DATASET

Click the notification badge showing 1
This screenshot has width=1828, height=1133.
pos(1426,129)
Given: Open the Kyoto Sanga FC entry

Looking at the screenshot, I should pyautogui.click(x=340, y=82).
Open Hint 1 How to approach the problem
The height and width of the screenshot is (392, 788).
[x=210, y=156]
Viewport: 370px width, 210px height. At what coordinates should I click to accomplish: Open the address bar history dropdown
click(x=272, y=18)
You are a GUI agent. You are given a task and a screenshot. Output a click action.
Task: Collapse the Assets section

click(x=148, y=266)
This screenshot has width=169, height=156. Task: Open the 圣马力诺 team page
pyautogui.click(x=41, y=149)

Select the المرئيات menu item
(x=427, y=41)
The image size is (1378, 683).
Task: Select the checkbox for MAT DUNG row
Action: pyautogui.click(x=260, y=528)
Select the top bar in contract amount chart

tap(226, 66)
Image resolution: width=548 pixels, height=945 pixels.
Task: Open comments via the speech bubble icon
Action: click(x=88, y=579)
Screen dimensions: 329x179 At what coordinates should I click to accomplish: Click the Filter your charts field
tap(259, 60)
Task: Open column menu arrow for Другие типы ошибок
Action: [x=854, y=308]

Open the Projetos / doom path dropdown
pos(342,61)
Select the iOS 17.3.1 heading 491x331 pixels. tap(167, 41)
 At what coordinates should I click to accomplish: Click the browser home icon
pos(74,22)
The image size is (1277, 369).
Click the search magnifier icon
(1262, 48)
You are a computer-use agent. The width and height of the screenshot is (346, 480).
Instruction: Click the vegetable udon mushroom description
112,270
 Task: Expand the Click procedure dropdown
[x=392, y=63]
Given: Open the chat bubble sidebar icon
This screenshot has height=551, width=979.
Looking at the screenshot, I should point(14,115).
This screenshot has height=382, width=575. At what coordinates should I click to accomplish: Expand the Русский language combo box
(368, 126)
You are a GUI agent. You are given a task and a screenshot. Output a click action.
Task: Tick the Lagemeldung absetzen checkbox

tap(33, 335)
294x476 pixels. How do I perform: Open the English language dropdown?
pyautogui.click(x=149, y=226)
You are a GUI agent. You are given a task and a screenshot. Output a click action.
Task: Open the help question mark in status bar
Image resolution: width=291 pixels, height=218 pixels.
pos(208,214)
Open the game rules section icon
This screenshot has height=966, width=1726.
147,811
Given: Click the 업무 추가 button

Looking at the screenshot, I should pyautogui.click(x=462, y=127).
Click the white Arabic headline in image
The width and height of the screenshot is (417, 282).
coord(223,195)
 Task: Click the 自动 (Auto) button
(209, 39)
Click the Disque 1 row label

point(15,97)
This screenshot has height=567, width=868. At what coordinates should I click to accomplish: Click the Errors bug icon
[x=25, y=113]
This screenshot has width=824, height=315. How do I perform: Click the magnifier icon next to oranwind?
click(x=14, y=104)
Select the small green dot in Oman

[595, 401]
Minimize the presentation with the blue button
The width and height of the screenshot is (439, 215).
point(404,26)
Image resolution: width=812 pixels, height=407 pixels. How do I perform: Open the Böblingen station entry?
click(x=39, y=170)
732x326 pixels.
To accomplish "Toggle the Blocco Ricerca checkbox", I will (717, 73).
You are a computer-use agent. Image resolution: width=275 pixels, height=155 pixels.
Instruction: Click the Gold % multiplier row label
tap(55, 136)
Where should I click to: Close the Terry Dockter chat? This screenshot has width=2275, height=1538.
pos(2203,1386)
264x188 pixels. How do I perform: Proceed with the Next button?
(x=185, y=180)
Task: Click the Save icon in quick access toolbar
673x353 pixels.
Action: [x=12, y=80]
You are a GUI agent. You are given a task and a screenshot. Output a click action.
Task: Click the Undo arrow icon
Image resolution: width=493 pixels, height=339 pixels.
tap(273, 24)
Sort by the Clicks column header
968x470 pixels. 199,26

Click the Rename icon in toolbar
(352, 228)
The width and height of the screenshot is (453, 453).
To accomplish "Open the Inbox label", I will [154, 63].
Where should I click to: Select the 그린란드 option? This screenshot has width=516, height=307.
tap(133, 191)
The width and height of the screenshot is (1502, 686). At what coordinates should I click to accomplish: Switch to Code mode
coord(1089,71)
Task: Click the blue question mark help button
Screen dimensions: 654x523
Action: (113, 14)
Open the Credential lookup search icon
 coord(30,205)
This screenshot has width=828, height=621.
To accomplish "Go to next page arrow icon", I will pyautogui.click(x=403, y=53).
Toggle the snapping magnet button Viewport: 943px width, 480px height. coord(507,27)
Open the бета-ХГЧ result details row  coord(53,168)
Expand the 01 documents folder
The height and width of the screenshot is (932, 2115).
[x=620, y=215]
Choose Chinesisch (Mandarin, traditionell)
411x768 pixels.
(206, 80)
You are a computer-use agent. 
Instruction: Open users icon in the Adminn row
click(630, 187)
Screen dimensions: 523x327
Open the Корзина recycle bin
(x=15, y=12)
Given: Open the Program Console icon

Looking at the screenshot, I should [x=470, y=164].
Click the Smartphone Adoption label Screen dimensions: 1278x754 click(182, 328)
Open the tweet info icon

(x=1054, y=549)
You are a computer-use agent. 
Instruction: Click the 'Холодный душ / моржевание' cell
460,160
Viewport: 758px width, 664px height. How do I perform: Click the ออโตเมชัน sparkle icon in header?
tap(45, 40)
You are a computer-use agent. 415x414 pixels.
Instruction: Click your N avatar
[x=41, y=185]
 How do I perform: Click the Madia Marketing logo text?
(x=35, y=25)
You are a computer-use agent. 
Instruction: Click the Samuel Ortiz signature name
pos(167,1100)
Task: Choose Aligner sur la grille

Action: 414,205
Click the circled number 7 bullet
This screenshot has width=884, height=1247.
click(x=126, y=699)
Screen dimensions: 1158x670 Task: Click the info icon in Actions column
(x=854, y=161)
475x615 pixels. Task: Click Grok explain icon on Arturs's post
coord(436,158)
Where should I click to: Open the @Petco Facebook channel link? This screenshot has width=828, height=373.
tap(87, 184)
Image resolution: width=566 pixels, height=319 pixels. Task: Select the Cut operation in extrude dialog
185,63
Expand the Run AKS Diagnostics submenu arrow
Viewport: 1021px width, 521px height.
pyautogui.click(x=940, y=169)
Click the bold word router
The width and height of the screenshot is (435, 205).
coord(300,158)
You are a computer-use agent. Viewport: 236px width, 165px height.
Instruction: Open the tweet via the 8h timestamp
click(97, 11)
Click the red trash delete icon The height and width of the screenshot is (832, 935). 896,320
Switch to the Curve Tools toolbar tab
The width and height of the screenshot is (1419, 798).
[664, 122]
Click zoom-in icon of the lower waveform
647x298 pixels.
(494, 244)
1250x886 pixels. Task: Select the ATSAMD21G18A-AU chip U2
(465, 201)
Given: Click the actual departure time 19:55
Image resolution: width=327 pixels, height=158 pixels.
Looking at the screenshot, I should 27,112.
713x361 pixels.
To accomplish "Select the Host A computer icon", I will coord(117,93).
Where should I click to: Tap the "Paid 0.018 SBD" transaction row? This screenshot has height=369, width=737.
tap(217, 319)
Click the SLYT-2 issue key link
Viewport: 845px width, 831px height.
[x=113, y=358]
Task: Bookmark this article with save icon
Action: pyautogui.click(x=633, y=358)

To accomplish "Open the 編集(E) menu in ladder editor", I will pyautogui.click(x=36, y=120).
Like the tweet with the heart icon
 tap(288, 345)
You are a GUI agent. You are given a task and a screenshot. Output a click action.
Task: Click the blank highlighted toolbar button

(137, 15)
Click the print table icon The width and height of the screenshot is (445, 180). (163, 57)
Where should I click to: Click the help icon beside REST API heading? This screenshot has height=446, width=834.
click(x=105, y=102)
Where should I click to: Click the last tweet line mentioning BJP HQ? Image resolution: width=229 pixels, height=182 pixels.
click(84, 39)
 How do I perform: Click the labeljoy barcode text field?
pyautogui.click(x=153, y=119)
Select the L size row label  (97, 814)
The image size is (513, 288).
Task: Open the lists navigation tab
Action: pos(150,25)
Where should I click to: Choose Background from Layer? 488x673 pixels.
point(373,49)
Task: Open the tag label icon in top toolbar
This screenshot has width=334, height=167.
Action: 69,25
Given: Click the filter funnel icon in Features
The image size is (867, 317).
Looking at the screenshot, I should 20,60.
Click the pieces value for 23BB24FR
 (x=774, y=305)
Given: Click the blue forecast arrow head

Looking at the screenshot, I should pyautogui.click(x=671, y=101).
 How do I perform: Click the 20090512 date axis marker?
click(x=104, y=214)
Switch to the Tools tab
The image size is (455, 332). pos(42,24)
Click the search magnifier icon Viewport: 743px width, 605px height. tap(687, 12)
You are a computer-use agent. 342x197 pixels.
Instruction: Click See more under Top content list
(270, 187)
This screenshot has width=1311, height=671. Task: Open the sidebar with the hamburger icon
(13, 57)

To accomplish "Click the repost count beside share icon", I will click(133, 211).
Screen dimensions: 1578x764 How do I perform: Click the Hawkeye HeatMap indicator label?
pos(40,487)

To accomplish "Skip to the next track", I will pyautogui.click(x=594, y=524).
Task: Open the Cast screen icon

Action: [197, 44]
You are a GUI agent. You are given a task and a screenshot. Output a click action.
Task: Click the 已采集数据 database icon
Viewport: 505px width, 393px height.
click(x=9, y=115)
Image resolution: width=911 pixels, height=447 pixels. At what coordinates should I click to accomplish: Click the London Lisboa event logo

DIRECTIONS
Reproduce verbatim only the segment of the listing bounded by the line containing "673x353 pixels." and the line containing "This screenshot has width=828, height=621.", with both boundary lines included.

SOLVED EXERCISE
673x353 pixels.
Action: [x=12, y=80]
You are a GUI agent. You are given a task and a screenshot. Output a click action.
Task: Click the Undo arrow icon
Image resolution: width=493 pixels, height=339 pixels.
tap(273, 24)
Sort by the Clicks column header
968x470 pixels. 199,26

Click the Rename icon in toolbar
(352, 228)
The width and height of the screenshot is (453, 453).
To accomplish "Open the Inbox label", I will [154, 63].
Where should I click to: Select the 그린란드 option? This screenshot has width=516, height=307.
tap(133, 191)
The width and height of the screenshot is (1502, 686). At what coordinates should I click to accomplish: Switch to Code mode
coord(1089,71)
Task: Click the blue question mark help button
Screen dimensions: 654x523
Action: (113, 14)
Open the Credential lookup search icon
 coord(30,205)
This screenshot has width=828, height=621.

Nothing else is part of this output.